When did you last break a sweat?
I was in Portland the other day, and I finished having a big barbecue lunch and walked all the way to the top of the city, to this park above the city, in the hot sun with the Sunday New York Times under one arm. I got lost and was just climbing through the bush with this 7-pound newspaper under my arm, sweating profusely, just to sort of get to some spot where I could relax in the forest and read it. I did find that spot, but I was totally out of breath and sort of drenched.
What would your theme song be?
There’s a Brazilian song called “A Tonga da Mironga do Kabuletê” by this bossa nova artist, Vinícius de Moraes. It’s just an old favorite song of mine, but it’s sort of quick, joyous, and nonsensical, which is how I want to live my life.
What food won’t you eat?
I don’t like anchovies on pizza. I like anchovies. I don’t like them on pizza. They just overtake it.
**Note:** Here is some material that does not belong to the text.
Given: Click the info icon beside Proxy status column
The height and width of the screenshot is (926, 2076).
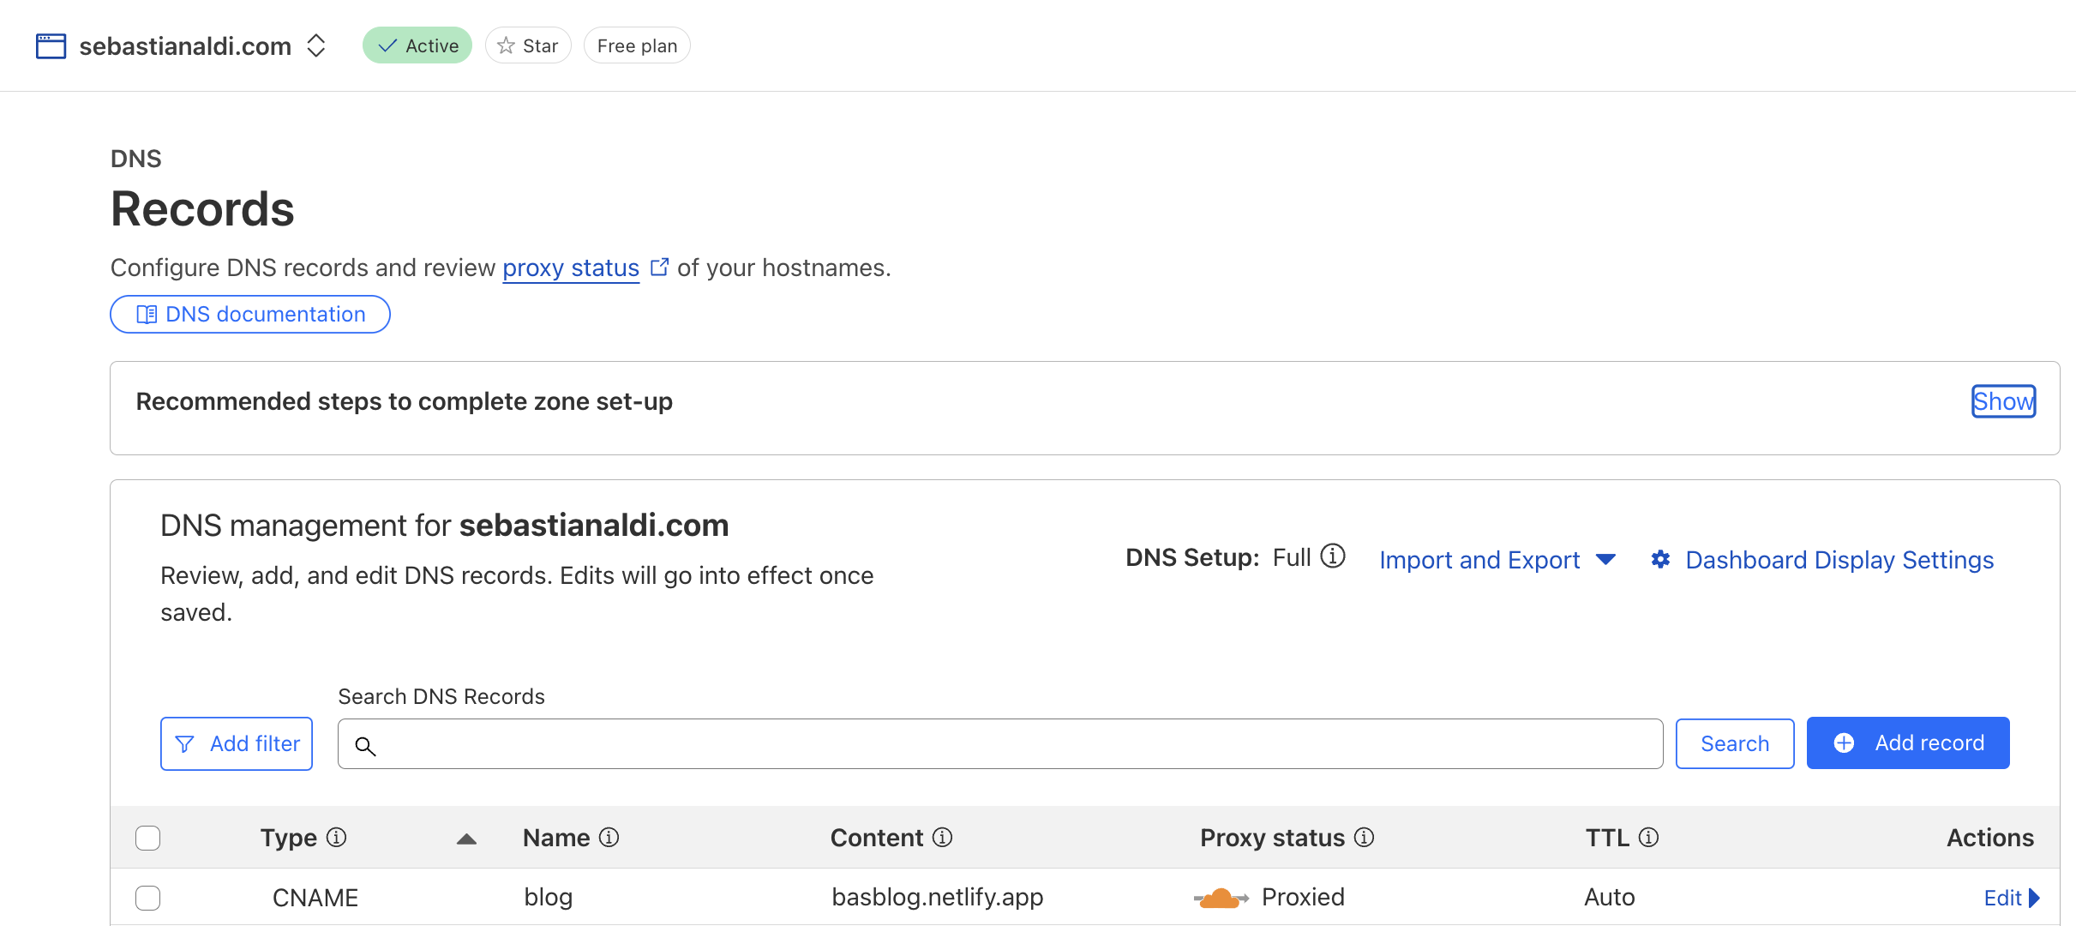Looking at the screenshot, I should [x=1364, y=838].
What’s the best decision you’ve ever made?
To marry my wife. And the second-best one was to have a kid.
As a kid, what did you want to be when you grew up?
I wanted to be a journalist. I used to get Newsweek sent to summer camp when I was 10 years old.
What’s the first clue that you’re Canadian?
When I ask to go to the washroom.
What do you wake up to?
My baby’s cries.
Your first book was called Save the Deli. What’s the best deli in the U.S.?
There’s not just one. Whatever the one that’s nearest to your heart.
What was the last great party you attended?
My friend’s wedding in Argentina last fall. Dancing on crushed glass by the end of the night—not intentionally, but so many bottles were broken.
What food fad of the past do you most want to bring back?
Muffins. More muffins. [Not muffin tops?] You can’t have a good muffin top without the bottom. It’s like a chicken thigh without the leg.